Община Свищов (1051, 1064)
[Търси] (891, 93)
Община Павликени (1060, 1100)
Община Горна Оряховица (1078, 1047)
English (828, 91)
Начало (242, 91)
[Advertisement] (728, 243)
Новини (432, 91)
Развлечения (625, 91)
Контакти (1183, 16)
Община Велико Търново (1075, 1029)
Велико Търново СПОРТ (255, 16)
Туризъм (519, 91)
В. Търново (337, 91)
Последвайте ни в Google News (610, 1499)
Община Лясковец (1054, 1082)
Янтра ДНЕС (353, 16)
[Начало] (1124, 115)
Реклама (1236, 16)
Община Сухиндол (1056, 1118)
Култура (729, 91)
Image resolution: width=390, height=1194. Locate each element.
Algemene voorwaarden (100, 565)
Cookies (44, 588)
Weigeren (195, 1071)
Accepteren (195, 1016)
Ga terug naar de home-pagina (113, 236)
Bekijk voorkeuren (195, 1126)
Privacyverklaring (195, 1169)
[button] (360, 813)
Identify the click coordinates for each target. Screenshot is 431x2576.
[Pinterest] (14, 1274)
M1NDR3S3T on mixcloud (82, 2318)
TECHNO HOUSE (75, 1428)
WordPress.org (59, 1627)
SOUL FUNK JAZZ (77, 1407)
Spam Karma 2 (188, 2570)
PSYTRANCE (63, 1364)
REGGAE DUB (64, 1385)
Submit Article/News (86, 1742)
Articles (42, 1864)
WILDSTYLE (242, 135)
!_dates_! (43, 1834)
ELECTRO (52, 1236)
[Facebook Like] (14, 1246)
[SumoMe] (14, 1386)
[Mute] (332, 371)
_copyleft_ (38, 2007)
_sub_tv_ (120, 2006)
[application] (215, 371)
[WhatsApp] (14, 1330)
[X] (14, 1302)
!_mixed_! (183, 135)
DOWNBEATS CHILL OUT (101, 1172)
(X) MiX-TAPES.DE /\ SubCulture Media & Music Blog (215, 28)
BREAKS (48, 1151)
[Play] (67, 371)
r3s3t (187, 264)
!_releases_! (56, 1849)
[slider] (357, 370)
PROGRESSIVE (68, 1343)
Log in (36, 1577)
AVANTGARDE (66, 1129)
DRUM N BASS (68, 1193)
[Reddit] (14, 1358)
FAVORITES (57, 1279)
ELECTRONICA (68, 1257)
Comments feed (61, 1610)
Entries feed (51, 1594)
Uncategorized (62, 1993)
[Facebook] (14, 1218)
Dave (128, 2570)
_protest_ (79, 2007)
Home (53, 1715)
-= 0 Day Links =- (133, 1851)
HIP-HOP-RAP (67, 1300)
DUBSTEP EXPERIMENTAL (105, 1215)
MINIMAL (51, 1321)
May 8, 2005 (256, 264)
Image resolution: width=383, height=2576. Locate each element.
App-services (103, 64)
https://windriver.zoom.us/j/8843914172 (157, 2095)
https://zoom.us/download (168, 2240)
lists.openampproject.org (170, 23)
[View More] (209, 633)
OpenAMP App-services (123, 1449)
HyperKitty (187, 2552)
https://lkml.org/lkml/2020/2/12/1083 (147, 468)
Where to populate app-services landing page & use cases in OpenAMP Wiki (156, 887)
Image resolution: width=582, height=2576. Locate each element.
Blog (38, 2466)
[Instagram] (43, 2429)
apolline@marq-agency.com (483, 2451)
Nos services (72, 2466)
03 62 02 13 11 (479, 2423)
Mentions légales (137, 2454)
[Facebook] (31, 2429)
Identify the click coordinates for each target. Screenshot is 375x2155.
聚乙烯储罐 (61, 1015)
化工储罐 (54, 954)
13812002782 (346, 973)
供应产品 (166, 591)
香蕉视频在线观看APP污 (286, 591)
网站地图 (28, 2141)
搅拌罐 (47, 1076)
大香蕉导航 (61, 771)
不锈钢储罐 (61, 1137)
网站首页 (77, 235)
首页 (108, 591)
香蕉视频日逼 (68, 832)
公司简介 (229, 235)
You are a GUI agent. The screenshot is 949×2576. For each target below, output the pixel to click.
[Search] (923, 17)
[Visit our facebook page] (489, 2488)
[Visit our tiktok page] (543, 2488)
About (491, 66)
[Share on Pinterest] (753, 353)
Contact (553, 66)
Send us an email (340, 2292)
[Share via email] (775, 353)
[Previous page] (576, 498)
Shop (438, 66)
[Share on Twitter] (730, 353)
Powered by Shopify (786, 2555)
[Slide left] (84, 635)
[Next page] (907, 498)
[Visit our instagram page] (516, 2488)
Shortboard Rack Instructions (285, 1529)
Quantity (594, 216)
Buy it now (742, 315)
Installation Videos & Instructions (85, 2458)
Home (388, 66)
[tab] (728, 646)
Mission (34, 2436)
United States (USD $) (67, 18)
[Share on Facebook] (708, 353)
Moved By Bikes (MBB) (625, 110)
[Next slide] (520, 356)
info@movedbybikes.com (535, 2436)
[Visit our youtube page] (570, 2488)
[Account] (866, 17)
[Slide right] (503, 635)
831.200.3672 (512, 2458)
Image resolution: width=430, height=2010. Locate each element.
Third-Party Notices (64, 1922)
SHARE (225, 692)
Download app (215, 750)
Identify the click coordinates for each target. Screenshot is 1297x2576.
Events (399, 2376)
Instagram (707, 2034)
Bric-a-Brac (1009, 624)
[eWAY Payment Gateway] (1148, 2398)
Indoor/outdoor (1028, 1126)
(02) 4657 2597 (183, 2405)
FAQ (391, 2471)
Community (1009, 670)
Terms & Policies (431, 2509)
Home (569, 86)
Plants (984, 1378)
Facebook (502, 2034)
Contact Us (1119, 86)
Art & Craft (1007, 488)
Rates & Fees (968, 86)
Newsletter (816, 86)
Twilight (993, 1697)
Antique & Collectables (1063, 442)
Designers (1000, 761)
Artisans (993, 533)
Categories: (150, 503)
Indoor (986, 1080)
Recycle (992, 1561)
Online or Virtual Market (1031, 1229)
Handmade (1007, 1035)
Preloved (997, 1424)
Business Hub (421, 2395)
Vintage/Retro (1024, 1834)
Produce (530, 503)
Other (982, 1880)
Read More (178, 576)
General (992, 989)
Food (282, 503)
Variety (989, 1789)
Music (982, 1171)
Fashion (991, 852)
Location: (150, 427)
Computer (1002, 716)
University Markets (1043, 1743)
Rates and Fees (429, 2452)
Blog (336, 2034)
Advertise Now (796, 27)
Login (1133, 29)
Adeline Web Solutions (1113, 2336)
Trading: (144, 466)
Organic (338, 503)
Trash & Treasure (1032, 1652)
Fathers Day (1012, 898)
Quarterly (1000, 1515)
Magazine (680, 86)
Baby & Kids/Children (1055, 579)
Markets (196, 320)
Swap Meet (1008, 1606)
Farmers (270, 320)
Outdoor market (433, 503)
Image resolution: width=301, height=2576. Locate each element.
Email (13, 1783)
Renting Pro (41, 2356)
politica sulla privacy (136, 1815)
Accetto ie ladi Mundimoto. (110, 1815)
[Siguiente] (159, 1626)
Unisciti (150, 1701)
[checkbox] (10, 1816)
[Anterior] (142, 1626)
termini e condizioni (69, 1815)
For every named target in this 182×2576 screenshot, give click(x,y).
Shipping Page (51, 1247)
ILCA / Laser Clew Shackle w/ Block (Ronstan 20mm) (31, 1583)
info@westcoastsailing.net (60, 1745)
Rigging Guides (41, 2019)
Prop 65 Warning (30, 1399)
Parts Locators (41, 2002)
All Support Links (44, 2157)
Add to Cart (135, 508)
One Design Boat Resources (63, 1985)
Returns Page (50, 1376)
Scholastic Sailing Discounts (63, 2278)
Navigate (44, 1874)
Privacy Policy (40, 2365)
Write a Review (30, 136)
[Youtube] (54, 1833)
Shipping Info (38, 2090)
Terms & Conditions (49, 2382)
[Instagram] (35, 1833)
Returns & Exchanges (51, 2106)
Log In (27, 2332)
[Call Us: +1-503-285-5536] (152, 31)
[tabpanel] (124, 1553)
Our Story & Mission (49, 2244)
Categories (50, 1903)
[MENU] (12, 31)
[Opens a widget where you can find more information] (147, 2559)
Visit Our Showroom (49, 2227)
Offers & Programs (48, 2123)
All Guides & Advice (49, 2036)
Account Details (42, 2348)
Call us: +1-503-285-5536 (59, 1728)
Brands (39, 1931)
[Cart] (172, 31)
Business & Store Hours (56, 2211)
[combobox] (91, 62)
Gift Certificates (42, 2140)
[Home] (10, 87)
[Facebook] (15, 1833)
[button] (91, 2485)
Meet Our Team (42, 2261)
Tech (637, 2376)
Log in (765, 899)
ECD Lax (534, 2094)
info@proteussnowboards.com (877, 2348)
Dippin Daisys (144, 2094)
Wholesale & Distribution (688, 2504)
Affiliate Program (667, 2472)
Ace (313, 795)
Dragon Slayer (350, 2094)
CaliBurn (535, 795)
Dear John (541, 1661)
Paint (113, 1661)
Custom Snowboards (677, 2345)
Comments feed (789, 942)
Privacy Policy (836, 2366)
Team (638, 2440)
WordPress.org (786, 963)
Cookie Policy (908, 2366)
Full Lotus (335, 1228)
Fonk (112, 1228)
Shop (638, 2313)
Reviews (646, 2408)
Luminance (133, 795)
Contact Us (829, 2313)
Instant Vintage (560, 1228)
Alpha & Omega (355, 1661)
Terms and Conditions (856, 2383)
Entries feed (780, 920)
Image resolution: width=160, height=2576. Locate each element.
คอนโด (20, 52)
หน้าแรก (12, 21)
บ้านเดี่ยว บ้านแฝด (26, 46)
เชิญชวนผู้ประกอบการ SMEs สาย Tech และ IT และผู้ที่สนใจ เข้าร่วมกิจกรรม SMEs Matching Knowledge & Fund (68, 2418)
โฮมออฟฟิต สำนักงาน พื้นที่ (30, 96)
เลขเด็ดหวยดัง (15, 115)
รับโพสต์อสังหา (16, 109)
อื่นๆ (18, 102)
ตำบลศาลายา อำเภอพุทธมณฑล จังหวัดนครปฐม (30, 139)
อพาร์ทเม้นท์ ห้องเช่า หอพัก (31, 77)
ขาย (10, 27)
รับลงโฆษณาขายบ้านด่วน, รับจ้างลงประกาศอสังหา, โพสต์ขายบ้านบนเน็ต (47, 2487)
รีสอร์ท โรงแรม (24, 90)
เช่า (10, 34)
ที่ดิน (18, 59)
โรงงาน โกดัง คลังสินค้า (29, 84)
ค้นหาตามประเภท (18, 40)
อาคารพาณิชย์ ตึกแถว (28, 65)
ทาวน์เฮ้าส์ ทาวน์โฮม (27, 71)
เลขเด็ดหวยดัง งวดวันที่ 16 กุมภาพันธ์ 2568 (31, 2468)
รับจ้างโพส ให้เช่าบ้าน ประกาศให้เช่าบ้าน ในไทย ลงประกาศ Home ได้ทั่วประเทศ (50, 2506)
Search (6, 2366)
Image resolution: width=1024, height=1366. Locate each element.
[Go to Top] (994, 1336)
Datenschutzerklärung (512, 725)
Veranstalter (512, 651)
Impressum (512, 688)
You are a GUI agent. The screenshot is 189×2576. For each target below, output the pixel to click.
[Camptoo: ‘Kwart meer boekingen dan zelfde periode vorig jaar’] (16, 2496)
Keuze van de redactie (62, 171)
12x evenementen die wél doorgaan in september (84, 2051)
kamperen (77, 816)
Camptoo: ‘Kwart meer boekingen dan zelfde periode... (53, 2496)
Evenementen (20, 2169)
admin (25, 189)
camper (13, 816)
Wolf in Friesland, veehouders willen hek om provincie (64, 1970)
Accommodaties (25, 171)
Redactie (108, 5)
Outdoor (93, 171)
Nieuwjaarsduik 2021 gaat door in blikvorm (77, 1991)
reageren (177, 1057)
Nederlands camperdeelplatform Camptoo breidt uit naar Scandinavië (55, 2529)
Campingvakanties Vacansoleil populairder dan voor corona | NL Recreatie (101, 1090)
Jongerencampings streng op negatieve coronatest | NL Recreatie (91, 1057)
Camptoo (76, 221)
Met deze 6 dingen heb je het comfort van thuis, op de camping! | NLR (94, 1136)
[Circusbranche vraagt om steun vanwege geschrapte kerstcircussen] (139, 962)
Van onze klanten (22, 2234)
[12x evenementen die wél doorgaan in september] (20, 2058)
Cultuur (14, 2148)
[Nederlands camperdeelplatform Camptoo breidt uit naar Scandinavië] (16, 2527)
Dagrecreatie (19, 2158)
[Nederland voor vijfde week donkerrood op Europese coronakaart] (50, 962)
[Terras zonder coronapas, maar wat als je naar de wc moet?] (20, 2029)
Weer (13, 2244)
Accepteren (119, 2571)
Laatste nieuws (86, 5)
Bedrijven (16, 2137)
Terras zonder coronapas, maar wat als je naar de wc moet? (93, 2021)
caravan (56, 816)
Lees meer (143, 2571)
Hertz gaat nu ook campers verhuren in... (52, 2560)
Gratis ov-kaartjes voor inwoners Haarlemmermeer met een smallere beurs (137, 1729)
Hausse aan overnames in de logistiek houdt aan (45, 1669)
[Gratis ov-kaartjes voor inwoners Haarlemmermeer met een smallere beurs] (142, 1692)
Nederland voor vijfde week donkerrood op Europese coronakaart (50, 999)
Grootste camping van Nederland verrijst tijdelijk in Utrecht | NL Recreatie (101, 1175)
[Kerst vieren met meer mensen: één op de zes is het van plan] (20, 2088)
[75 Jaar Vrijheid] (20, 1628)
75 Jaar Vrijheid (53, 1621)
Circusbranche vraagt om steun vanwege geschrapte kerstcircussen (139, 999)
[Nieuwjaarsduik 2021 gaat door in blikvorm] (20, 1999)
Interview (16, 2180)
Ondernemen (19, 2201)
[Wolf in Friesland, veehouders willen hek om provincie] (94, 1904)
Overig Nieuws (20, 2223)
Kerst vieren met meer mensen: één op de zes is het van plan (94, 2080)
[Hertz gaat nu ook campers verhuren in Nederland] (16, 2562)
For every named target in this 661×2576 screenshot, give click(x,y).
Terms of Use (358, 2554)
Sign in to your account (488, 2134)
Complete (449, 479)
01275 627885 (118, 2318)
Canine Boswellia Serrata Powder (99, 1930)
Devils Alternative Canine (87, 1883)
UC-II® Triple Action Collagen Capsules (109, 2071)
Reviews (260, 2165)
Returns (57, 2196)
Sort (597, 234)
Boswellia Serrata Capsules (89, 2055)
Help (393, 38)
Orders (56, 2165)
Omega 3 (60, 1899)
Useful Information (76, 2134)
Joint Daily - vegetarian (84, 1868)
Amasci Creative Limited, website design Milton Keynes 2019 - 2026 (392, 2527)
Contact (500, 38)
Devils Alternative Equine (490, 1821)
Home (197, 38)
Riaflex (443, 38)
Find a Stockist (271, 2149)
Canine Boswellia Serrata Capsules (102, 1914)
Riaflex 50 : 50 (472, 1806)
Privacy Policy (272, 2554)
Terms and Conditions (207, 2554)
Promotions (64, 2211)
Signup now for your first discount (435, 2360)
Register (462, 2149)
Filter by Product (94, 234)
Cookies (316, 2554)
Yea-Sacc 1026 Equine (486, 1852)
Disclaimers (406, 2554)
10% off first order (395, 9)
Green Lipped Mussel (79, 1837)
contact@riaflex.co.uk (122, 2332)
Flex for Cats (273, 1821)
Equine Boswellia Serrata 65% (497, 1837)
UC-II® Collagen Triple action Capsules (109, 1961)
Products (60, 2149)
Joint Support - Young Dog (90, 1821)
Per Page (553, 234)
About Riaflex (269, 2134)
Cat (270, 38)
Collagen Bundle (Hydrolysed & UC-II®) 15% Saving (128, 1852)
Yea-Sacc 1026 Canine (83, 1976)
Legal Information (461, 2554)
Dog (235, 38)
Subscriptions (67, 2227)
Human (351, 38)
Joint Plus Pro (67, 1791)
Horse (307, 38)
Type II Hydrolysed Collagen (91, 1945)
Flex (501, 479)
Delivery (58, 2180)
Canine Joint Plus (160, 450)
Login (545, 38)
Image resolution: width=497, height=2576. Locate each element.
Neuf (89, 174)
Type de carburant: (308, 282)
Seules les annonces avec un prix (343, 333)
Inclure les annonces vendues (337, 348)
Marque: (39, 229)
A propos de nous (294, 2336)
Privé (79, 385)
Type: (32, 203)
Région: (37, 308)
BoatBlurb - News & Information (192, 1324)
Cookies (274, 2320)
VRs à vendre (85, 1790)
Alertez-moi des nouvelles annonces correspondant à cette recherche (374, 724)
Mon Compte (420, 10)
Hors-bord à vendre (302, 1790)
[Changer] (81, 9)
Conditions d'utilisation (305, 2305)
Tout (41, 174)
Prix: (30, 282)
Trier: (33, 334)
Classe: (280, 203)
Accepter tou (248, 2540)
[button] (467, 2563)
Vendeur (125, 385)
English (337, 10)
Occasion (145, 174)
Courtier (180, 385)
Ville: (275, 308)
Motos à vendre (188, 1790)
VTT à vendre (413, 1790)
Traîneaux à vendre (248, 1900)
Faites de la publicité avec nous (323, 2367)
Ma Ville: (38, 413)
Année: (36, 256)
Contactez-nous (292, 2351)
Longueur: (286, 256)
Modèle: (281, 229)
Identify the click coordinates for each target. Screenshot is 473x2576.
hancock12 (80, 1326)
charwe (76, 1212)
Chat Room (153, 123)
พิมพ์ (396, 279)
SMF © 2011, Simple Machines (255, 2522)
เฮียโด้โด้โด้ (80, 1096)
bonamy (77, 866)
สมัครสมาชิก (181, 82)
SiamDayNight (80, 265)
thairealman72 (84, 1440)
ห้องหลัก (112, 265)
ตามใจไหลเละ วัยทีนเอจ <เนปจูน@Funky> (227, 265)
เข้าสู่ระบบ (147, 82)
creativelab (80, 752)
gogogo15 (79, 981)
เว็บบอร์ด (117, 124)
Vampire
◇ ◇ ◇ ◇
→ WHAT NEEDS TO BE DONE: Bring together all lines of the entries above in which the string "Kwart" occurs.

→ TASK RESPONSE:
[Camptoo: ‘Kwart meer boekingen dan zelfde periode vorig jaar’] (16, 2496)
Camptoo: ‘Kwart meer boekingen dan zelfde periode... (53, 2496)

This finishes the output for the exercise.